Abstract

Periodic expanding target patterns of chemical activity are observed in thin layers of solution containing bromate, malonic acid and ferroin in dilute sulfuric acid. Commonly these patterns appear as thin blue (oxidized) rings propagating out from a central point into red (reduced) bulk medium. Recently, the opposite pattern has been observed: red waves of reduction propagating through an oxidized bulk medium. We discuss both of these patterns under the assumption that there is a heterogeneity at the center of the pattern—most likely a dust particle or a scratch on the glass—which changes the kinetics locally from a stable excitable steady state to a stable periodic oscillatory state. The temporal oscillation at the origin triggers waves of chemical activity which propagate radially into the excitable medium. Our approach is to combine recent advances in the mathematical description of traveling wave front solutions of reaction–diffusion equations with a realistic model of the kinetics of the reaction medium.
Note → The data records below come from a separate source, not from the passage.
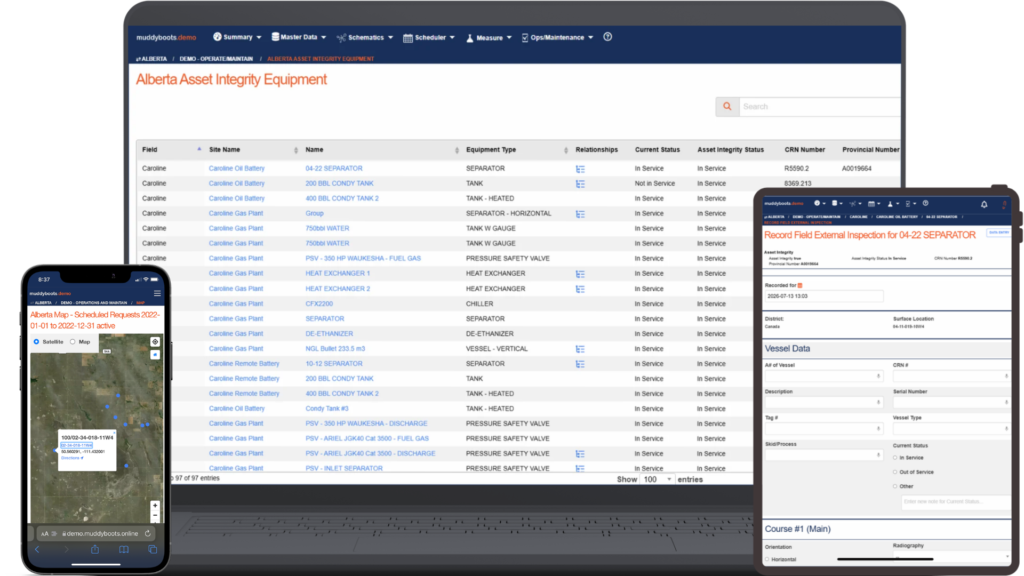Tap the Safari share icon on phone
1024x576 pixels.
coord(95,550)
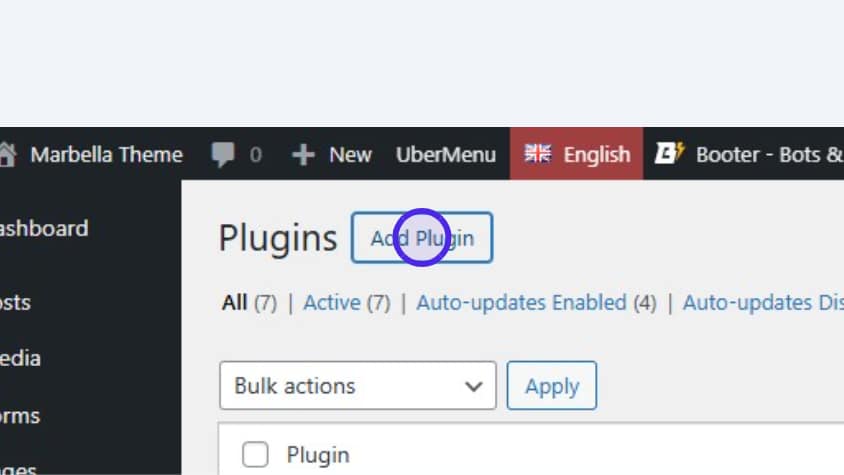The height and width of the screenshot is (475, 844).
Task: Expand the Bulk actions dropdown
Action: [357, 385]
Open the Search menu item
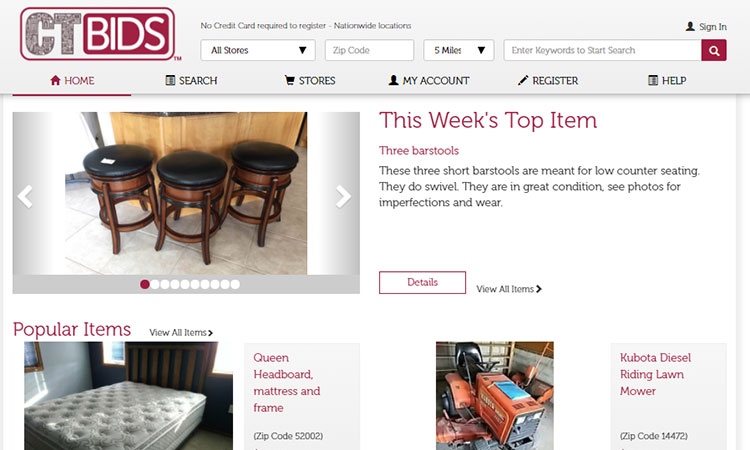Image resolution: width=750 pixels, height=450 pixels. 191,81
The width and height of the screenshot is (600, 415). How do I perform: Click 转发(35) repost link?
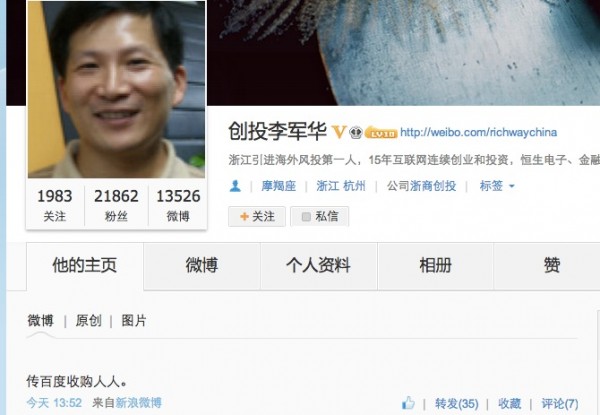pos(457,404)
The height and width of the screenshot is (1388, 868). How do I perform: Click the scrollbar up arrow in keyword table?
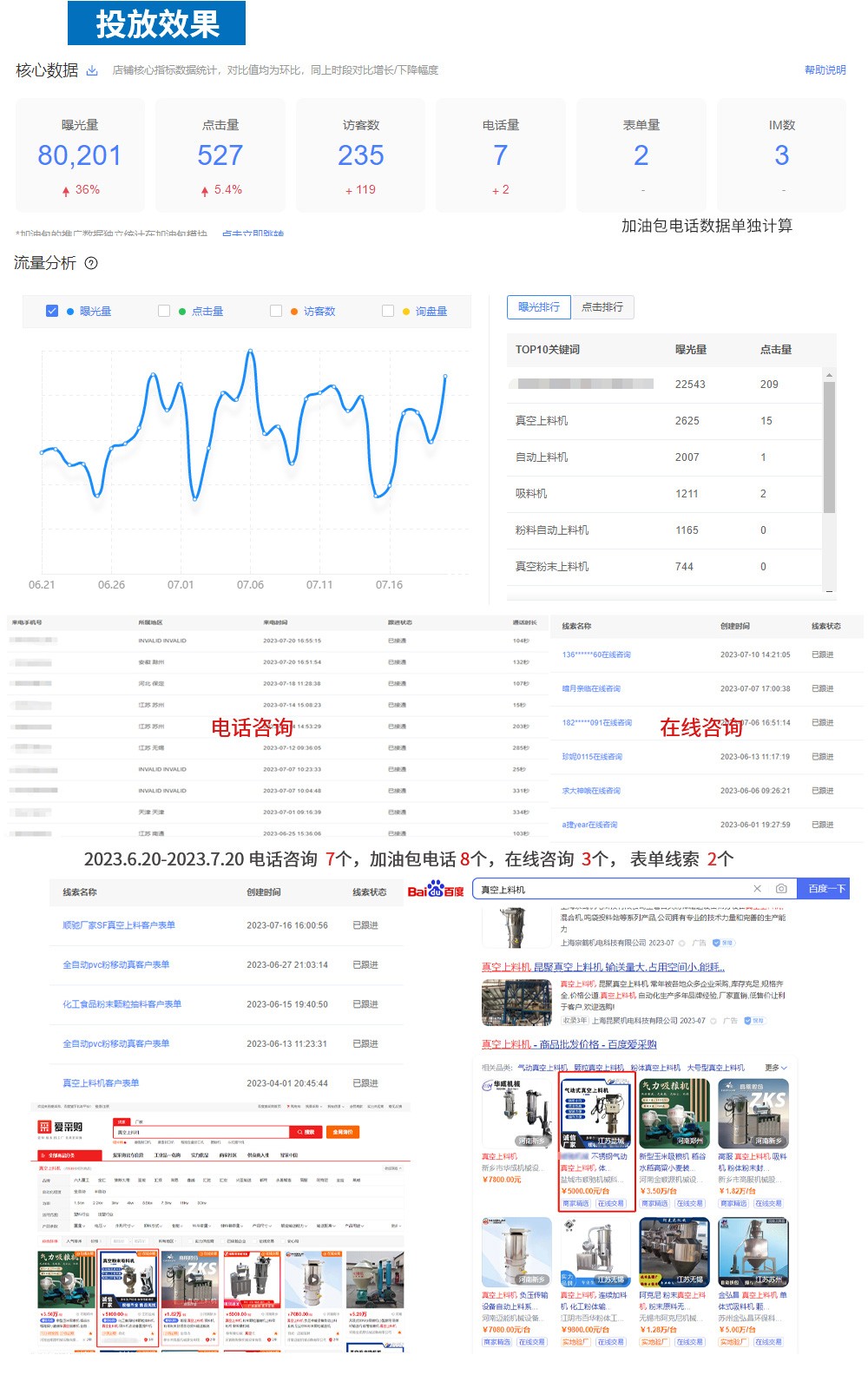click(829, 375)
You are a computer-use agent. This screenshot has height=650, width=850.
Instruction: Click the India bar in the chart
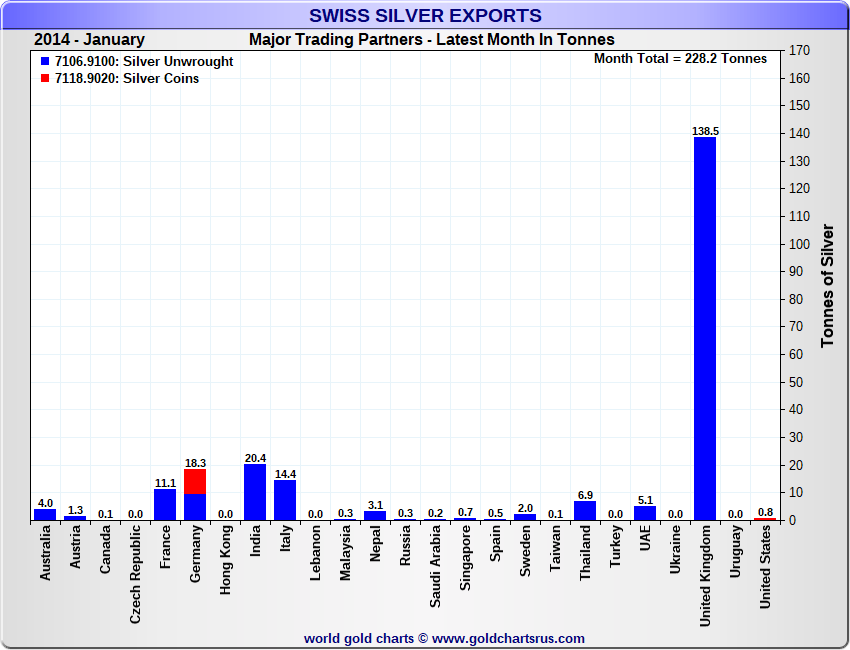255,492
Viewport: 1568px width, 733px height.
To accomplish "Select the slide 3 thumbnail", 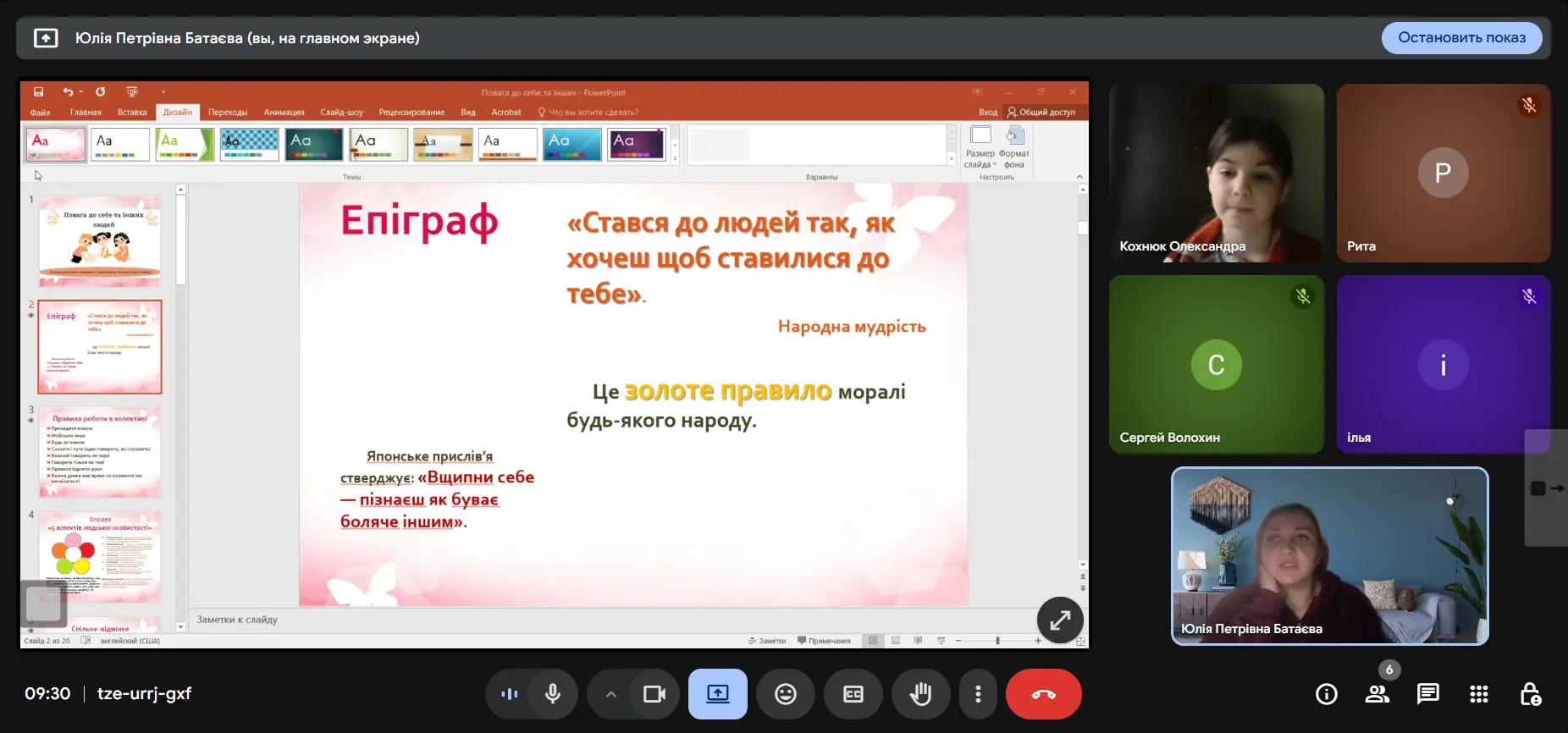I will [100, 452].
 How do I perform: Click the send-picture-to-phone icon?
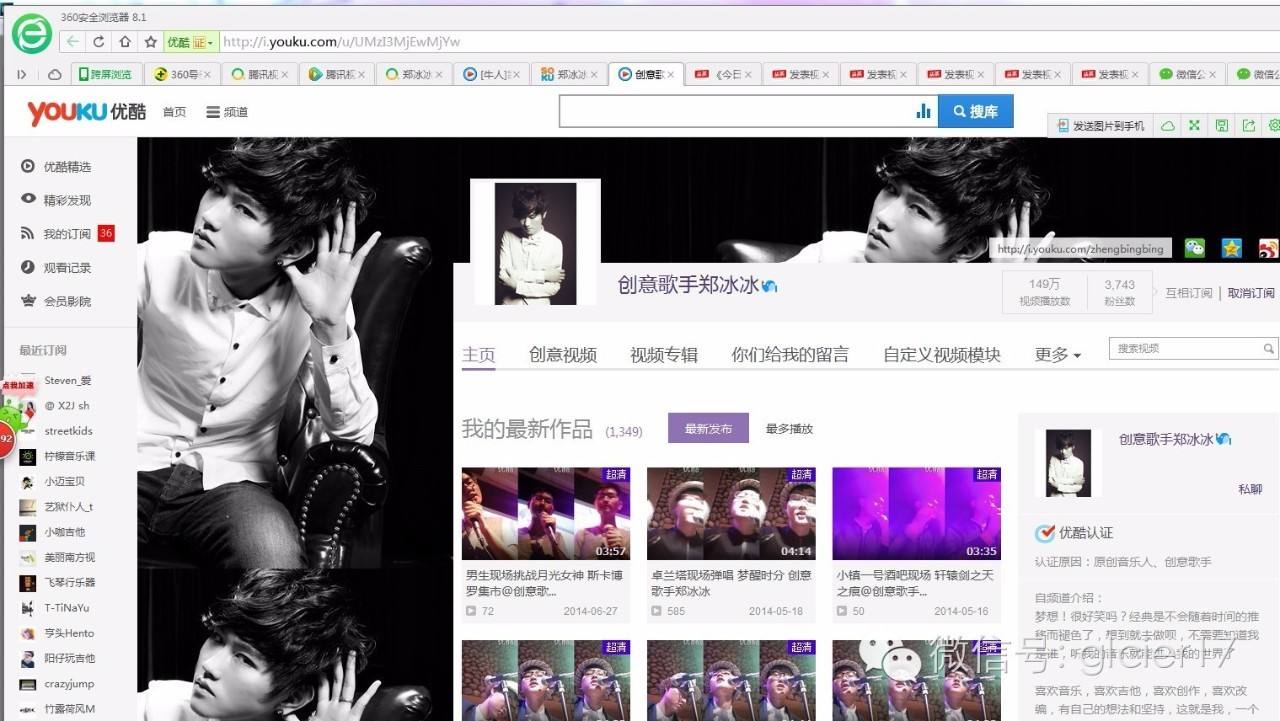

The model we use, the Oregonator, is based on known features of the reaction mechanism, gives an acceptable qualitative and semiquantitative account of the reaction dynamics, and yet is simple enough to yield to analytic techniques developed primarily for scalar reaction–diffusion equations. With this approach we can account in some detail for most of the important features of target patterns in the Belousov–Zhabotinskii reaction. In particular, the distinction between trigger waves and phase waves is clarified by our analysis, and the novel properties of reducing waves in an oxidized medium appear as natural consequences of our model.